Last night that little goal was met even before I set it. Plus now there is a new plan.

Here is the background:
My father in his old age is reverting back to the way he treated me when I was a teen-ager--not a pretty picture. My mom tells me that her experience of being a parent of 3 mid-life adult children is just about as worrisome as parenting teenagers so I guess I should cut them some slack. I do OK while talking to my dad but when I get off the phone it helps me so much to talk about what happened and how I can better handle it. Also the issues at hand required several decisions that involved my H so I had to talk to him.

My H surprised me by coming home earlier than I thought he would. (He only worked from 4:30am-7pm amazing! He napped at work, as he often does on days like this, in effort to work as much as possible.) He was tired of course and a little cranky and within the first 5 minutes of being home attempted to give me a nutrition lesson. Eating is a sore spot for me at the moment and I know much more about nutrition than he does and he knows it. At least he should know it now! Hmmmm, he generally doesn't pay enough attention to have much of a clue as to what I know so he probably didn't know. Anyway, I firmly, but in no way abusively, set him straight and that subject ended. I think one reason my H married me is that I can generally hold my own in a firm but respectful way. I think this conversation somehow allowed what followed.

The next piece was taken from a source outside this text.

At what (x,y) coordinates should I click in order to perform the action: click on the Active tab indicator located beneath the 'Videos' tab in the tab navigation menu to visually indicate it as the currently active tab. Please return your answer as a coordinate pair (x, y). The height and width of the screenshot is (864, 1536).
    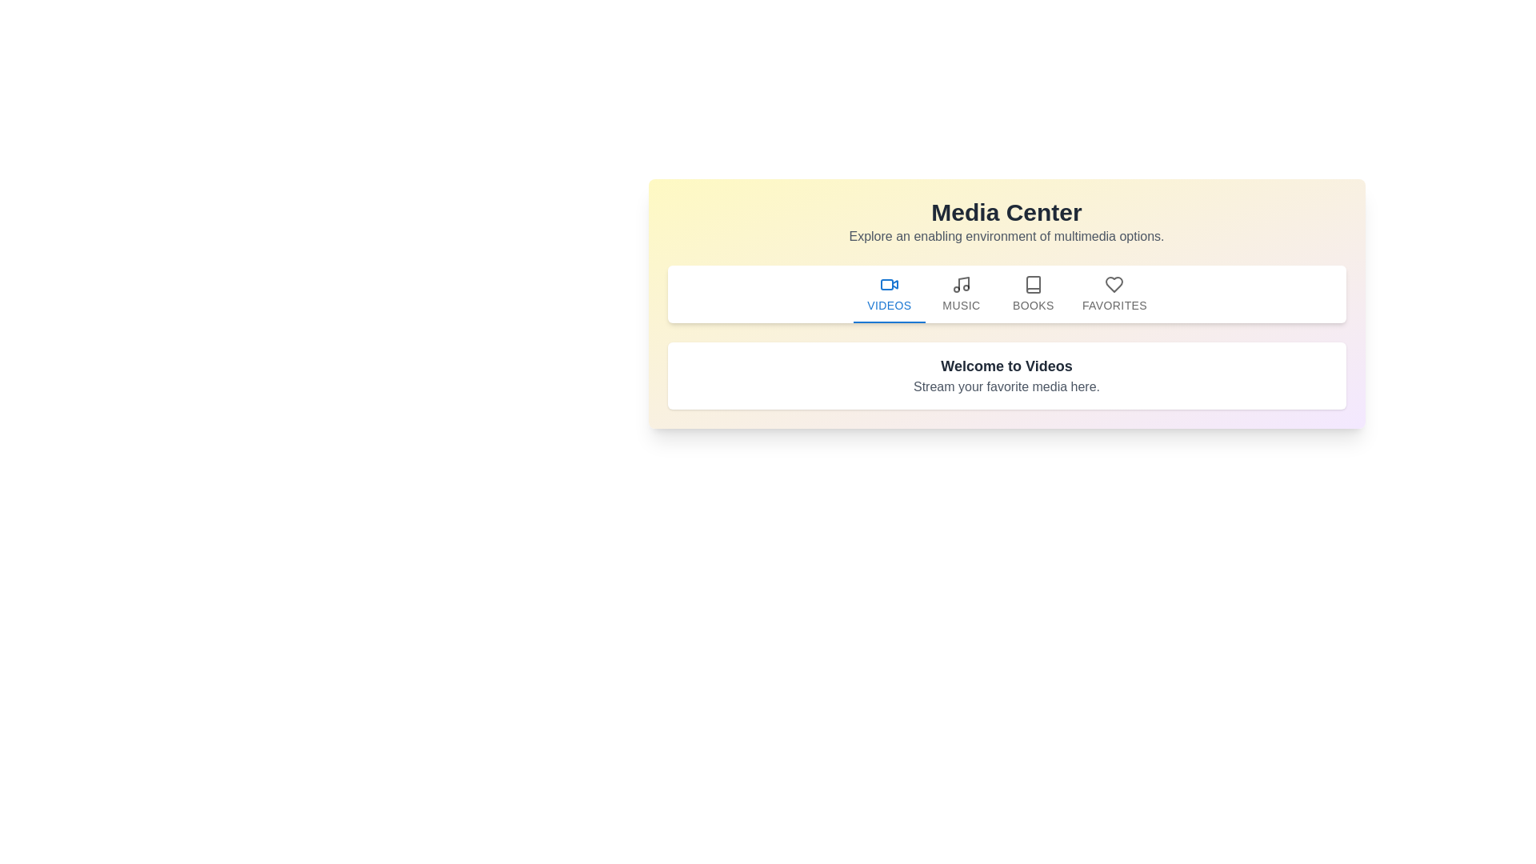
    Looking at the image, I should click on (888, 322).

I started telling him about the conversation with my dad and you will never guess what happened! He gave solid evidence that he was LISTENING!!! He did this by asking me intelligent, thoughtful questions designed primarily to help him understand the situation and a couple of them helped me think more clearly about how I could interact better with my dad. Now those couple that really helped me think, that's what I'm really after because then we are functioning like partners. At this point, we don't have that and that is why I pay a therapist. NOT TELL me what to think, (thankfully my H has never done much of that--my dad has claimed this job that helps me like a hole in the head, hmmmm, that is probably one of the reasons I love my H and married him). JUST help me think for myself more clearly. Yes folks, the tangents continue [Smile] but isn't that an important part of what being a good friend, a good parent, a good spouse is about: listening well enough and calmly enough to allow the object of all that love to figure it out for him/herself? I think the calm part mostly comes from realizing that this other person is equal in their personhood to you and ultimately have the right to choose their behavior and from having faith in them that they will at least eventually find their way to peace of mind.

Anyway [Smile] things got even more interesting with my H. When I saw that he was REALLY listening, I was touched. “Positive feedback”, I thought, and proceeded to tell him that I appreciated his questions. You’ll never guess what happened. He just petered out completely. No more questions. He thanked me but then glazed over and stopped listening. It occurred to me that next time maybe I could try physical feedback—a hug perhaps or try to use it to get back some sexual feelings for him. When he wants to express appreciation I think he thinks of sex first when really what I need is words. Maybe if I take a step into his mode—without any expectation—we will see some other surprises.

So the goal is: My H will show me he is listeing by asking questions (I'm prepared to wait a long time for this to happen again if necessary).

When this happens I will not comment but take full advantage of his listening. After the conversation I will be physically affectionate and still not say a word. Does this sound like a good plan?